SPRINGFIELD, Ill. (NEXSTAR) — The Illinois Department of Insurance hit Blue Cross Blue Shield of Illinois with a $605 thousand fine Wednesday after an investigation found the company violated the Network Adequacy and Transparency Act.

Blue Cross Blue Shield of Illinois insists its network is adequate, despite the state’s fine.

“The Department’s findings affirm BCBSIL’s belief that our networks offer our members adequate access to care across every Illinois county,” a spokesman said in a statement to WCIA. “We worked with the IDOI throughout the audit to resolve remaining areas of concern and develop plans to adjust some of our operational systems and processes. Market conduct exams are a normal part of doing business and such exams are just one of the ways we actively work with regulators to ensure we are best serving the needs of our members.”

The investigation into BCBSIL started after a Target 3 investigation found problems in the companies directory of providers.

The state’s report linked several of the issues with the company’s directory back to it’s split with Springfield Clinic. That split left thousands of Springfield Clinic patients with two options — find a new doctor or pay extremely high out-of-network costs to see their Springfield Clinic doctors.

A spokesperson for Springfield Clinic said the fine is a good start, but it does little for the patients affected by the problems with the network.

“I think that it’s a good first step of accountability, about an issue that we’ve known has existed for a long time,” Zach Kerker, Vice President of Brand Experience and Advocacy at Springfield Clinic said. “But we’ve also got more questions, I think, which are, what does this really mean to patients who have and continue to be impacted?”

The two sides fought for months over a deal to keep Springfield Clinic in network leading up to the split. For the better part of the past year, negotiations have been non-existent.

But that changed this past week, according to Kerker.

“So for the first time in over eight months last week, we heard from them with a proposal of sorts,” Kerker said. “I think that we have said from the beginning that we will we want to be a network since they’ve kicked us out of the PPO network. We want to be in that network.”

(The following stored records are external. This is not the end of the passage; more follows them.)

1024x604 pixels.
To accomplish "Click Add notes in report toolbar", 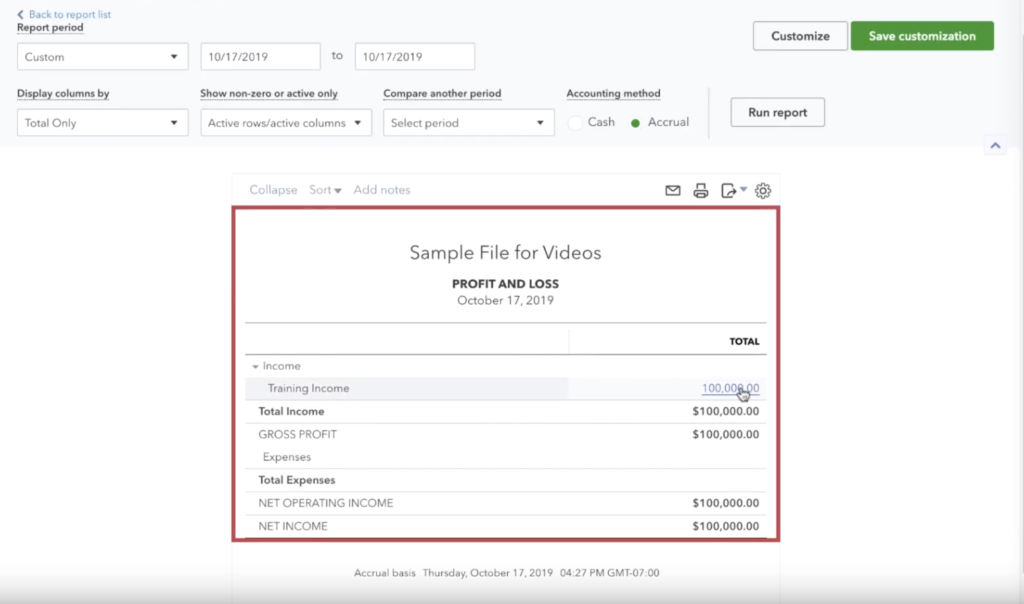I will pyautogui.click(x=382, y=190).
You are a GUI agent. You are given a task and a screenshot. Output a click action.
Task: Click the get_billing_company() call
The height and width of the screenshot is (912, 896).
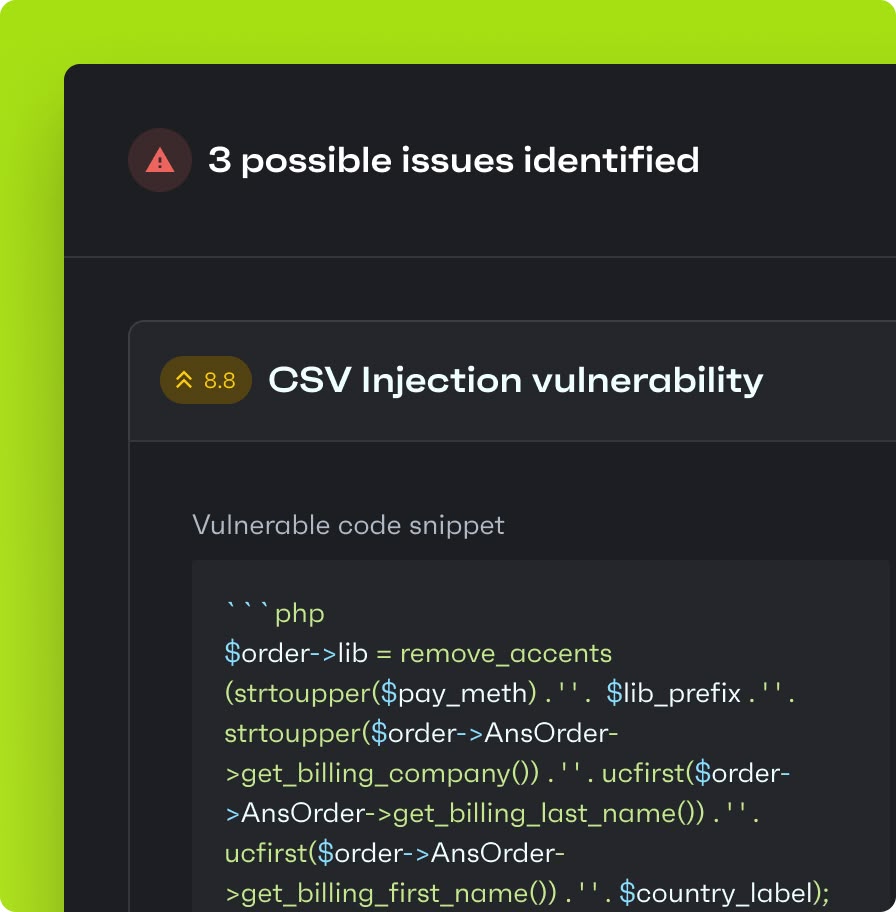tap(382, 774)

This is the second time in as many years that the state fined BCBSIL. The first came when the health insurance company failed to report a “material change” to the Illinois Department of Insurance after removing Springfield Clinic from their list of providers. The IDOI fined the company $339 thousand dollars.

“The law requires health insurance companies to have a provider network that meets proper time and distance standards for consumers to receive care, as well as up-to-date, accurate directories identifying which providers are in-network,” IDOI Director Dana Popish Severinghaus said in a statement. “When companies under our regulatory authority are in violation of insurance laws meant to protect consumers, we will take action.”

The Illinois Department of Insurance said in a follow-up statement to WCIA that it’s investigation found no inadequacies with the patient to provider ratio with the company. The inadequacies they found pertained to the maximum distance requirements the state has for directories. When health insurance companies list a provider in their directory, they also must list the distance the provider is from the patient and how long it would take the patient to get to that provider.

The state investigation found multiple instances where BCBSIL did not properly list the amount of time it would take for someone to get to the provider. Instead, they only listed the distance between the patient and the provider, calculated by drawing a straight line between the two, rather than following the actual route needed to get there.

“This market conduct exam found no inadequacies in patient to provider ratio and time/distance standards,” a spokesperson for IDOI said in a statement. “However, as indicated in the final report, the market conduct exam did find that the company’s provider directories had incorrect travel times.”

Despite saying the state found no inadequacies in those two areas, the state did find enough problems to levy the $605 thousand fine. The state’s investigation found that BCBSIL committed several violations of the Network Adequacy and Transparency Act, including failing to provide updated information on the adequacy of their networks to the state, failing to properly list all of their specialty providers in their directory and failing to properly audit their own directory. The full report from the state’s investigation can be found here.

BCBSIL already paid the fine. The company also agreed to a list of orders from the state that the company would need to follow in order to comply with the law. BCBSIL signed the order on January 30th of this year, and they were required to submit proof of compliance within thirty days of the order being issued. The state’s report, which was released on March 9th, did not include any proof of compliance from BCBSIL.

Kerker is skeptical that the problems can be fixed in that short amount of time. He says Springfield Clinic is constantly getting calls more than a year after the split from patients who’s doctors are now out-of-network, and need help finding care.

“We know better than anybody what the impact to patients have been, because we’ve been trying to help patients find pathways to care over the course of the past year, and anybody in this community who thinks that there’s an adequate network of those providers? I don’t think you’ll find anybody who says that.”

On March 21st, the Joint Committee on Administrative Rules — a powerful rulemaking committee in the Capitol — will meet to discuss a new version of the rules outlining how insurance companies must report information to the state, and how that information must be laid out in the patient directories.